Each entry that follows should be retyped exactly.
SUPPLIED RECORDS Block Start
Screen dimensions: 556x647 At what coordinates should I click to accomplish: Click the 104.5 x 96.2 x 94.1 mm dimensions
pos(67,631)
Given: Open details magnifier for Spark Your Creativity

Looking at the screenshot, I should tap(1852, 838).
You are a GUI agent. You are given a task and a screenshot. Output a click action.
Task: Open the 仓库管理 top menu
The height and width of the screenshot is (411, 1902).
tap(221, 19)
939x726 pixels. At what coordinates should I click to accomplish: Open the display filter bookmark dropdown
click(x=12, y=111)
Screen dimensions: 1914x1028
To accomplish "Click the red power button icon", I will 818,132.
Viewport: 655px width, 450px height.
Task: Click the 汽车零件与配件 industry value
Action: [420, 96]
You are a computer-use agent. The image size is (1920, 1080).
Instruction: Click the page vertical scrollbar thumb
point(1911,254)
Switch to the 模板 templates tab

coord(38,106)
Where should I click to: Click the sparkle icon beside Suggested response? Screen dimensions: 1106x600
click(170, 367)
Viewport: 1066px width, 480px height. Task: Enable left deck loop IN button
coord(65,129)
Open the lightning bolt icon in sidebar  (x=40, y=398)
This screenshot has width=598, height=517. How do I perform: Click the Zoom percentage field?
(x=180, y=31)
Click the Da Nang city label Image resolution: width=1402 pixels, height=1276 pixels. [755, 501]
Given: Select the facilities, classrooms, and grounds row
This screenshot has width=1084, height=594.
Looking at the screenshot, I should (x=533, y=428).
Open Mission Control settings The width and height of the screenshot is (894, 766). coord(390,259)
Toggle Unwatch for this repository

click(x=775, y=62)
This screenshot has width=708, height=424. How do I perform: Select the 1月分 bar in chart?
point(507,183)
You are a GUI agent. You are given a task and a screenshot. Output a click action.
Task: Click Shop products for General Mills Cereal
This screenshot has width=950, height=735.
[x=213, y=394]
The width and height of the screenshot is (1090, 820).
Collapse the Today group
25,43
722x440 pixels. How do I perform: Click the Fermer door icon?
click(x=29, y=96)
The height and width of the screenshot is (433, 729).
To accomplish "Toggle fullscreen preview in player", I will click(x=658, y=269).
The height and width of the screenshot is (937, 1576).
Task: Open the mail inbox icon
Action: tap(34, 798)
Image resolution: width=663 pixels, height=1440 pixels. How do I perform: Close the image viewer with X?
SUPPLIED RECORDS Block End
== ANSWER TO THIS EXERCISE ==
Screen dimensions: 556x647 At what coordinates should I click to accomplish: Click the 104.5 x 96.2 x 94.1 mm dimensions
pos(67,631)
Given: Open details magnifier for Spark Your Creativity

Looking at the screenshot, I should tap(1852, 838).
You are a GUI agent. You are given a task and a screenshot. Output a click action.
Task: Open the 仓库管理 top menu
The height and width of the screenshot is (411, 1902).
tap(221, 19)
939x726 pixels. At what coordinates should I click to accomplish: Open the display filter bookmark dropdown
click(x=12, y=111)
Screen dimensions: 1914x1028
To accomplish "Click the red power button icon", I will 818,132.
Viewport: 655px width, 450px height.
Task: Click the 汽车零件与配件 industry value
Action: [420, 96]
You are a computer-use agent. The image size is (1920, 1080).
Instruction: Click the page vertical scrollbar thumb
point(1911,254)
Switch to the 模板 templates tab

coord(38,106)
Where should I click to: Click the sparkle icon beside Suggested response? Screen dimensions: 1106x600
click(170, 367)
Viewport: 1066px width, 480px height. Task: Enable left deck loop IN button
coord(65,129)
Open the lightning bolt icon in sidebar  (x=40, y=398)
This screenshot has width=598, height=517. How do I perform: Click the Zoom percentage field?
(x=180, y=31)
Click the Da Nang city label Image resolution: width=1402 pixels, height=1276 pixels. [755, 501]
Given: Select the facilities, classrooms, and grounds row
This screenshot has width=1084, height=594.
Looking at the screenshot, I should (x=533, y=428).
Open Mission Control settings The width and height of the screenshot is (894, 766). coord(390,259)
Toggle Unwatch for this repository

click(x=775, y=62)
This screenshot has width=708, height=424. How do I perform: Select the 1月分 bar in chart?
point(507,183)
You are a GUI agent. You are given a task and a screenshot. Output a click action.
Task: Click Shop products for General Mills Cereal
This screenshot has width=950, height=735.
[x=213, y=394]
The width and height of the screenshot is (1090, 820).
Collapse the Today group
25,43
722x440 pixels. How do I perform: Click the Fermer door icon?
click(x=29, y=96)
The height and width of the screenshot is (433, 729).
To accomplish "Toggle fullscreen preview in player", I will click(x=658, y=269).
The height and width of the screenshot is (937, 1576).
Task: Open the mail inbox icon
Action: tap(34, 798)
Image resolution: width=663 pixels, height=1440 pixels. How do I perform: Close the image viewer with X?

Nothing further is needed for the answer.